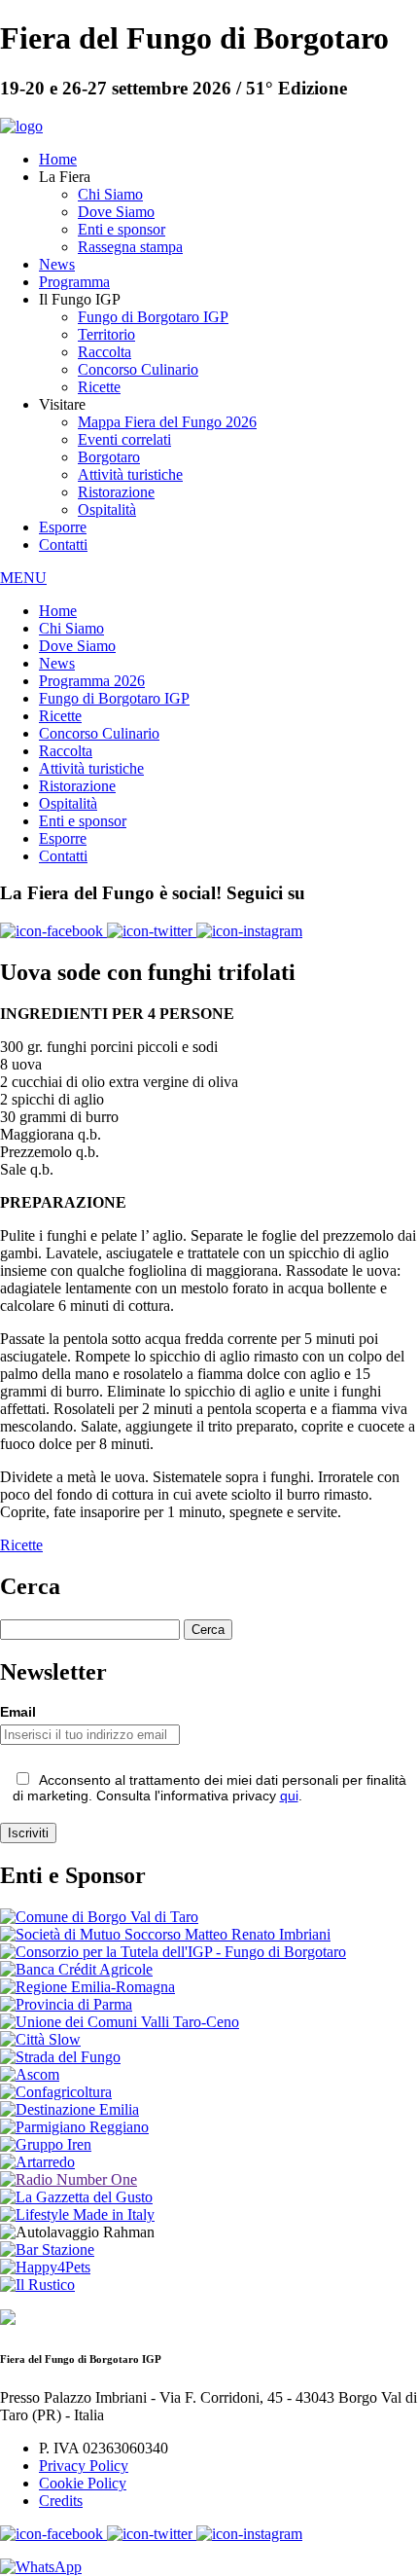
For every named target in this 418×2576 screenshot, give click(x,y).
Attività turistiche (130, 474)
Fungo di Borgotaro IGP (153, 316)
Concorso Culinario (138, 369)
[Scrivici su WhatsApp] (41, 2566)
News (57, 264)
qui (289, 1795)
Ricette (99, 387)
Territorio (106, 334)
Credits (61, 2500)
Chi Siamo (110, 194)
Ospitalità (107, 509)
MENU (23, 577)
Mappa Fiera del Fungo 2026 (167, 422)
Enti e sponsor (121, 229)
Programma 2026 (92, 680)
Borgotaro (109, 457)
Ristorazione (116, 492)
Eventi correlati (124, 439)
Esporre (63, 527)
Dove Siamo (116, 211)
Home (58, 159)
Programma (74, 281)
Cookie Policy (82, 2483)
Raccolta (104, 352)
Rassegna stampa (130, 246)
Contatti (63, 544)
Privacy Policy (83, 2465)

---

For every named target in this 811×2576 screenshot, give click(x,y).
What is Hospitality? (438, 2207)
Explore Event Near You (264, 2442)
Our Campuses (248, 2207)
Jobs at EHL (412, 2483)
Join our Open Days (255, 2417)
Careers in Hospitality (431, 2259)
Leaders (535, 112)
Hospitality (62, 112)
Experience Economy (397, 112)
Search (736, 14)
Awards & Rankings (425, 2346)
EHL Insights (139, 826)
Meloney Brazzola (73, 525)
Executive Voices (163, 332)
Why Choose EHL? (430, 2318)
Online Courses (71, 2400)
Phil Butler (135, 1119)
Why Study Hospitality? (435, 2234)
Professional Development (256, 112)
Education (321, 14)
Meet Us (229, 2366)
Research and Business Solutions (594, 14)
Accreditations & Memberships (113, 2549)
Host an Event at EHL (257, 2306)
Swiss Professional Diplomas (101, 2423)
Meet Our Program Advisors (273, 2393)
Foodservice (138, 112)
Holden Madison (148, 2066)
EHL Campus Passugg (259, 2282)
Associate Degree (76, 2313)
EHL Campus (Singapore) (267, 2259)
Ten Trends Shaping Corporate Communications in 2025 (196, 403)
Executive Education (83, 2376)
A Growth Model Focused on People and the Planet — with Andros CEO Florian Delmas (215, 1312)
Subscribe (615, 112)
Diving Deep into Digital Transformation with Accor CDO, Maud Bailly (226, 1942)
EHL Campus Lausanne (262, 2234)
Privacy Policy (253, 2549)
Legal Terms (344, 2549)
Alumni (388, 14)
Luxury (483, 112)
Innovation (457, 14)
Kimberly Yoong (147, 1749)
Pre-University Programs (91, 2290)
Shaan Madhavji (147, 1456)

* * *

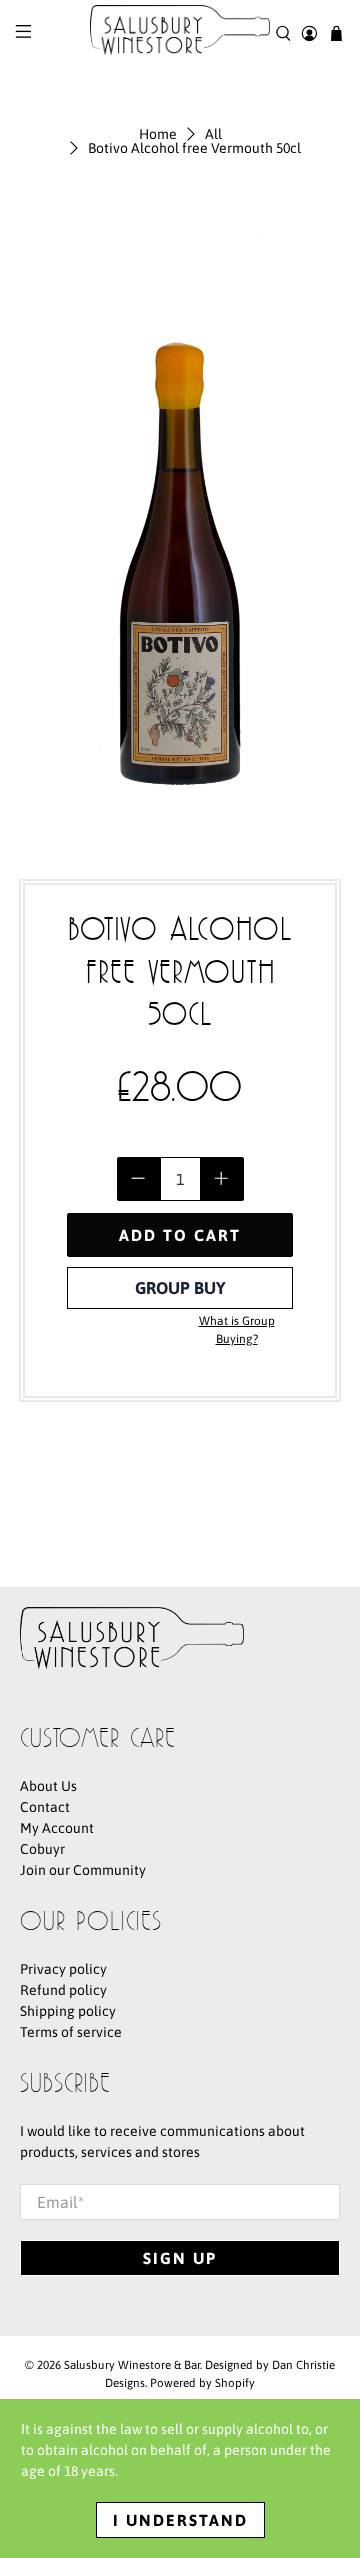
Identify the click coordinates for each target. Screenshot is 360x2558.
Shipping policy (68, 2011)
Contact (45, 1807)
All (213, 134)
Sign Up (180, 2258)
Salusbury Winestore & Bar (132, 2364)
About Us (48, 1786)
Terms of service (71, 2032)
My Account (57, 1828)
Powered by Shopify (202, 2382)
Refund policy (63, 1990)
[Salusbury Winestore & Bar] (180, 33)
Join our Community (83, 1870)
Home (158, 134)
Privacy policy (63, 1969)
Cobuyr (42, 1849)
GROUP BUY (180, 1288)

**EXERCISE DESCRIPTION**
Wherever a line of the data above contains "this", copy that line.

**REPLY TO THE EXERCISE**
For every named target in this 418×2576 screenshot, give click(x,y).
For every named target in this 811×2576 screenshot, give click(x,y).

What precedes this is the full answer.